Besides, despite the fraction of federal fuel taxes that support transit and nonmotorized modes, drivers get so much help from government that a return to our old motoring ways should surprise no one. Tanya Snyder at Streetsblog USA offered a nice listing on tax day last April of all the regressive breaks available for driving, including the real reductions on autopilot over the 21 years since the U.S. levy at the pump was adjusted for inflation.
Compared with most of the industrialized world, our fuel taxes are practically negligible, and that helps explain why Americans can rack up the miles, at fuel prices per hours worked at low levels not persistently seen since the early 1980s, according to research highlighted in Fortune. Some of the supposed demographic causes of driving’s decline may also be petering out.

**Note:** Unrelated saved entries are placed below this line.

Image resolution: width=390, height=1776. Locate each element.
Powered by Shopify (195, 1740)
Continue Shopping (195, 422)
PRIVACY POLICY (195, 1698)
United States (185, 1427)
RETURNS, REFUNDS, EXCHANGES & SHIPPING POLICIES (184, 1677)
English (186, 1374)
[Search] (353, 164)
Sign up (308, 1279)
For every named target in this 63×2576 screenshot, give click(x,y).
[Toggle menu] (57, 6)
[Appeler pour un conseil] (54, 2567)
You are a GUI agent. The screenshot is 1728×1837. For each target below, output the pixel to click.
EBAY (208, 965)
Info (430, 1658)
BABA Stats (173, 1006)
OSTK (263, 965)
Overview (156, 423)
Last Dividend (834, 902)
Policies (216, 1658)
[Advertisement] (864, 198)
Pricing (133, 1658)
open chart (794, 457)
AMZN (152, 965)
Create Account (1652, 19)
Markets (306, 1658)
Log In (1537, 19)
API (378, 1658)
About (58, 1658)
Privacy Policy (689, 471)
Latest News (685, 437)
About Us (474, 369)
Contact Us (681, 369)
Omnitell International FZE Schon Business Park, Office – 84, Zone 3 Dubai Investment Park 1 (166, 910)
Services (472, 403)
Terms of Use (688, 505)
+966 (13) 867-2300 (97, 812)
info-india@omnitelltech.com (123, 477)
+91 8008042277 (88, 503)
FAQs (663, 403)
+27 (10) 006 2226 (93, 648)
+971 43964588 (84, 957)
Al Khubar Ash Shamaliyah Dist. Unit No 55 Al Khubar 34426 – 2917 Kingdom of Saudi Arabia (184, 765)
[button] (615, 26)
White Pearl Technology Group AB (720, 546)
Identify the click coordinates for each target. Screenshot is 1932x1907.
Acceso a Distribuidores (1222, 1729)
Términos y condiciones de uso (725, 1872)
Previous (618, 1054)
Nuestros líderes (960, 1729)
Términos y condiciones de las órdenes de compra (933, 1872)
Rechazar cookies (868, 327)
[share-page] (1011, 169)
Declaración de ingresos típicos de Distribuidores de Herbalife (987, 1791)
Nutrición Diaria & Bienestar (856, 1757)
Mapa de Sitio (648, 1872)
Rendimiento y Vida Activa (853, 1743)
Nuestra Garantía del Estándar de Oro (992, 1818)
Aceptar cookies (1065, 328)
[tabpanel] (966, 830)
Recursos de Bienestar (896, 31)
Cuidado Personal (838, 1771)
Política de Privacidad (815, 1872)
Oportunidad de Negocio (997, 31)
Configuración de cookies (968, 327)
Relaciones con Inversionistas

“While it’s true that urban areas have been growing faster than the suburbs over the last decade or so, it looks as if that trend may be starting to reverse,” writes Fortune’s Chris Matthews. “Finally, while Millenials [the rising generation that so far has disdained driving] are now America’s largest demographic group, we have yet to really feel their presence in the economy. The single most common age in America today is 23, an age where it’s much easier to get by living in a city without a car.
“As Millenials start to settle down, get married and have children, it’s quite possible that their relative aversion to suburban life and cars will soften a bit. There’s plenty of reason to believe that America’s love affair with the car is beginning to cool, but it’s probably a bit early to declare this case closed.”
Good points, but we need to remember the often-overlooked reality that location and transportation choices don’t occur in a free-market vacuum. Government policy will continue to tip the scales. For decades, it has encouraged more and more miles behind the wheel. Shifting subsidies away from driving, parking and sprawl could nudge us in a more sustainable direction.